El proceso de diseño se centró en ordenar el espacio sin perder su esencia rural, reforzando la identidad del lugar y su relación con el paisaje. Se trabajó en clarificar recorridos, consolidar zonas de estancia y dar protagonismo a nuevos usos, como la huerta, integrándolos de forma natural en el conjunto. La intervención plantea así una lectura más clara del jardín, donde cada área adquiere sentido sin romper la continuidad visual ni el carácter abierto del entorno.

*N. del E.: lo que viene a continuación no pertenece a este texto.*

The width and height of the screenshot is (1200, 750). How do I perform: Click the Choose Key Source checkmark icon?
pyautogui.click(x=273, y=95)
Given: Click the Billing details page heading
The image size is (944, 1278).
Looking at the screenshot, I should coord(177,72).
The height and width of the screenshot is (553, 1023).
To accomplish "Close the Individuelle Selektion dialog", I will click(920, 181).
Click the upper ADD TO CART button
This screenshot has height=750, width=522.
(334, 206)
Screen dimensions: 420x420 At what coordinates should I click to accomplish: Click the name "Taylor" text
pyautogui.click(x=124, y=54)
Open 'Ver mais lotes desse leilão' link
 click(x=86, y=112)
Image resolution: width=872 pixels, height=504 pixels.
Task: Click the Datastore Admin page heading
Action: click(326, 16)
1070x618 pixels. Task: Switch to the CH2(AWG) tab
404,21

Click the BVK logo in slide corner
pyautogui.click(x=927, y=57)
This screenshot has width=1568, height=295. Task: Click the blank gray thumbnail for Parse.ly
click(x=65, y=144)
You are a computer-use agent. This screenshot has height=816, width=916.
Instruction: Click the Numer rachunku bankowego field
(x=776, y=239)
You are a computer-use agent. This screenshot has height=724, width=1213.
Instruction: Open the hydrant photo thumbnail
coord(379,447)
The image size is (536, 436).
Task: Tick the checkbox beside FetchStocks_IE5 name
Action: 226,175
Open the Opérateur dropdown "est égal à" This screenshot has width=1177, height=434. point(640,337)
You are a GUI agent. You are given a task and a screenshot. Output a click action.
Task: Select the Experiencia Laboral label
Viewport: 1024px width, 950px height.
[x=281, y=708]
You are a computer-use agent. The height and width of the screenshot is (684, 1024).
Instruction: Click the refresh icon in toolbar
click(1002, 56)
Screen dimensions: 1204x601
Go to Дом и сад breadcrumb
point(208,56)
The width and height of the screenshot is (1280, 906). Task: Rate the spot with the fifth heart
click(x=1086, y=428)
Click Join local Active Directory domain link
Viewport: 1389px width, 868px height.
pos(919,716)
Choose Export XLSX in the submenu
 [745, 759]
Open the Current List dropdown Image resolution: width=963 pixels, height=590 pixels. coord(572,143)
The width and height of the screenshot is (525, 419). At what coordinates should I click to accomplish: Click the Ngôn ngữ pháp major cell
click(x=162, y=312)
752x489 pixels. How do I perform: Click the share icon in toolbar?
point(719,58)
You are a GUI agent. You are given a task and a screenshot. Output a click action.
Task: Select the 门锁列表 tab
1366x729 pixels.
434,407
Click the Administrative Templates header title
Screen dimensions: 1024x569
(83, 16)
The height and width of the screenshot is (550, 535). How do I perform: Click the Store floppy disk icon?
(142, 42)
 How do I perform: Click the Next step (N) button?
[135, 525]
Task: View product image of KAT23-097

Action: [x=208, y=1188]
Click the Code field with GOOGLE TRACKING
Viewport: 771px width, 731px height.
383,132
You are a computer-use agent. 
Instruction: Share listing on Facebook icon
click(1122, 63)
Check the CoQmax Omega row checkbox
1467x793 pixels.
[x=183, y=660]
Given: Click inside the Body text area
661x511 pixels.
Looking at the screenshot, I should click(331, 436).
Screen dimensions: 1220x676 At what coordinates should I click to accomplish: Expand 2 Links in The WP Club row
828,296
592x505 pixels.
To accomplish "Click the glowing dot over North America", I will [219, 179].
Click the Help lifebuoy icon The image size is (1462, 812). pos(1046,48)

Como resultado, este jardín en Angelutxu evoluciona hacia un espacio más equilibrado y funcional. La actuación permite mejorar la accesibilidad y el uso diario, al tiempo que potencia la sensación de amplitud y refuerza el vínculo con el paisaje, transformando la parcela en un entorno más habitable, coherente y plenamente integrado en su contexto.
Objetivos
- Mantener la continuidad con el paisaje circundante y la identidad rural del lugar.
- Ordenar el espacio en una parcela con fuerte pendiente sin perder su carácter abierto.
- Clarificar recorridos para una lectura más estructurada del jardín.
- Consolidar zonas de estancia para el uso cotidiano.
- Integrar la huerta como uso con protagonismo dentro del conjunto.
- Mejorar la accesibilidad y avanzar hacia un jardín más funcional y habitable.
FAQ
¿Cómo era la situación de partida?
Un espacio muy naturalizado, con fuerte presencia vegetal, fuerte pendiente y usos poco definidos, lo que dificultaba la accesibilidad y el aprovechamiento cotidiano.
¿Qué se priorizó en el diseño?
Ordenar el jardín sin perder su esencia rural: clarificar recorridos, consolidar zonas de estancia y dar protagonismo a la huerta, manteniendo la continuidad visual.
¿Qué se consigue con la intervención?
Un jardín más equilibrado y funcional, con mejorar la accesibilidad, mayor sensación de amplitud y un vínculo reforzado con el paisaje.